Common paging display stored procedures for SQL Server

Source: Internet
Author: User

Creating a WEB application, paging browsing is essential. This problem is a very common problem in database processing. The classic data paging method is: ADO Recordset Paging method, that is, the use of ADO's own paging function (using cursors) to achieve paging. However, this paging method only works with small amounts of data because the cursor itself has drawbacks: cursors are stored in memory and are memory-consuming. Once the cursor is established, the associated record is locked until the cursor is canceled. Cursors provide a means of progressive scanning in a particular set, typically using cursors to iterate through the data on a row-by-line basis, with different operations depending on the criteria for extracting the data. For cursors defined in multiple tables and large tables (large data sets), it is easy to get the program into a long wait or even panic.

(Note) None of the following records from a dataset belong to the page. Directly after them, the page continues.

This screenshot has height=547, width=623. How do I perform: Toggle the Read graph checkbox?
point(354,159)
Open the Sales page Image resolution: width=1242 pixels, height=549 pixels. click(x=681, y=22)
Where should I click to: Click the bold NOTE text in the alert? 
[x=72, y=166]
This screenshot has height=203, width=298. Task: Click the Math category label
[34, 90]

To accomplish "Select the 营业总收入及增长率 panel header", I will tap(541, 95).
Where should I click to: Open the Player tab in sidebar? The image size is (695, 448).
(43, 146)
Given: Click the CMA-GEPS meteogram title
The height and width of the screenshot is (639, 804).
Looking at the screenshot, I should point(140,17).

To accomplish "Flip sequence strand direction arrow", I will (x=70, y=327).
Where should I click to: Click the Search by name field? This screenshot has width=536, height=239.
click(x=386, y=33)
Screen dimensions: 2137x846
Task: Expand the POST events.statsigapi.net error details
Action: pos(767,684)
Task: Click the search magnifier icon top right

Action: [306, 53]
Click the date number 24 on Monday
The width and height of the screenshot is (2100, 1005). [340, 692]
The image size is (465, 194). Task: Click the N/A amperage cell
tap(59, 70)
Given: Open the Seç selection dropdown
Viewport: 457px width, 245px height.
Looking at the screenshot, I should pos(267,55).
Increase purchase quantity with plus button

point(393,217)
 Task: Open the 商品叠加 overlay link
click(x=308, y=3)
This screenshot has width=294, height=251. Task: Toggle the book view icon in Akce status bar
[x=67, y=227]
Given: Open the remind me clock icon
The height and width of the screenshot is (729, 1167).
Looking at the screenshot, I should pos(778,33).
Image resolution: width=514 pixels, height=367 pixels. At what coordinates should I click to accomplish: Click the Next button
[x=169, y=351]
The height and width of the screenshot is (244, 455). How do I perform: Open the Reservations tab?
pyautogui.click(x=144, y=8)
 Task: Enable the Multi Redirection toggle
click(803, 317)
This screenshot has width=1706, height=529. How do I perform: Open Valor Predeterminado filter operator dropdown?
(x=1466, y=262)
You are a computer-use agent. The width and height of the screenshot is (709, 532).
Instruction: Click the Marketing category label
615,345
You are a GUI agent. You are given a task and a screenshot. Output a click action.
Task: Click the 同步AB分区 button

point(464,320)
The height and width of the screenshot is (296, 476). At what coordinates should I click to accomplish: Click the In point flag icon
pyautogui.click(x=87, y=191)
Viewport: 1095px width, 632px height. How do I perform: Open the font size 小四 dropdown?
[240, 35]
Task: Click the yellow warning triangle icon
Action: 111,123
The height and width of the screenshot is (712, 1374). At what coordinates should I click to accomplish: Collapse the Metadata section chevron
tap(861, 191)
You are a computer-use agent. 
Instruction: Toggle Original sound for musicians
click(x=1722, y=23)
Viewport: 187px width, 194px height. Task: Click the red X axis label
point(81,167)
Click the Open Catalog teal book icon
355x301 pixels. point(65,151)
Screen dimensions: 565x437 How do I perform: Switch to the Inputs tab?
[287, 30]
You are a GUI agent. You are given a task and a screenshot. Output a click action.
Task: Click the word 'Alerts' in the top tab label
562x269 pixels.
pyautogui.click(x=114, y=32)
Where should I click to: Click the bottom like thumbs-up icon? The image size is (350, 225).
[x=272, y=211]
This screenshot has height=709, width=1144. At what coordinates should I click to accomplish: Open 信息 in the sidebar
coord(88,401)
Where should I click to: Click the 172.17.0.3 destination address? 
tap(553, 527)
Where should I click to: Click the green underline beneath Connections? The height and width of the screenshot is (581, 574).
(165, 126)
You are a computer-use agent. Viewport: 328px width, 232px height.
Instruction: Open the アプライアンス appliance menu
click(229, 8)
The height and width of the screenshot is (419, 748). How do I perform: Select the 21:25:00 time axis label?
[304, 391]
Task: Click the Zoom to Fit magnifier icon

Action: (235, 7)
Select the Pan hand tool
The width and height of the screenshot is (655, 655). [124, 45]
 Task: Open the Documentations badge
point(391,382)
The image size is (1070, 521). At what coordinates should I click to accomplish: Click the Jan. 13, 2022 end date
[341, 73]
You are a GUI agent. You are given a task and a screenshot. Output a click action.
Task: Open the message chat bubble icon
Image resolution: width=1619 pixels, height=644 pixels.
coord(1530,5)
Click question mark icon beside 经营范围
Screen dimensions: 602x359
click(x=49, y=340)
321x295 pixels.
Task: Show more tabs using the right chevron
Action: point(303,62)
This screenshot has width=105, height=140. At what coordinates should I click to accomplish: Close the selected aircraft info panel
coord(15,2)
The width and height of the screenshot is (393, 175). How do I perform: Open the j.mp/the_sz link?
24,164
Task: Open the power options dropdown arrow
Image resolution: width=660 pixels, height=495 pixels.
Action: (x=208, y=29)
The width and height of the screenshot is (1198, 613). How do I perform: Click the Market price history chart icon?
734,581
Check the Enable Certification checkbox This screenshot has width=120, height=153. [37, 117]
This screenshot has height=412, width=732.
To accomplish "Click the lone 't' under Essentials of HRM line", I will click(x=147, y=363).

More importantly, for very large data models, paging is a waste of resources if you follow the traditional method of loading the entire data source each time. The popular paging method is usually to retrieve data from the chunk of the page size, rather than retrieving all the data, and then stepping into the current row.

The earliest way to implement this method of extracting data based on page size and page number is probably "Russian stored procedure". This stored procedure uses cursors, because of the limitations of the cursor, so this method has not been universally accepted.

Later, someone on the web transformed the stored procedure, and the following stored procedure is a paging stored procedure written in conjunction with our office automation instance:

CREATE procedure Pagination1 (@pagesize int,--page size, such as 20 records per page @pageindex int--current page) Asset Nocount Onbegindeclare @ indextable table (id int identity (p), nid int)--Define table variable declare @PageLowerBound INT--defines loan declare @PageUpperBound int for this page-- Define the top code set for this page @PageLowerBound = (@pageindex-1) * @pagesizeset @[email protected][email protected]set rowcount @  Pageupperboundinsert to @indextable (NID) Select GID from Tgongwen where Fariqi >dateadd (Day,-365,getdate ()) Order BY Fariqi descselect O.gid,o.mid,o.title,o.fadanwei,o.fariqi from Tgongwen O, @indextable t            where O.gid=t.nid and t.id& gt; @PageLowerBound and                         T.id<[email protected] ORDER by T.idendset Nocount off

The above stored procedures use the latest SQL Server technology-table variables. It should be said that this stored procedure is also a very good paging stored procedure. Of course, in this process, you can also write table variables as temporary tables: CREATE table #Temp. However, it is clear that in SQL Server, the use of temporary tables is not fast with table variables. So I just started using this stored procedure, feel very good, the speed is also better than the original ADO. But later, I found a better way than this method.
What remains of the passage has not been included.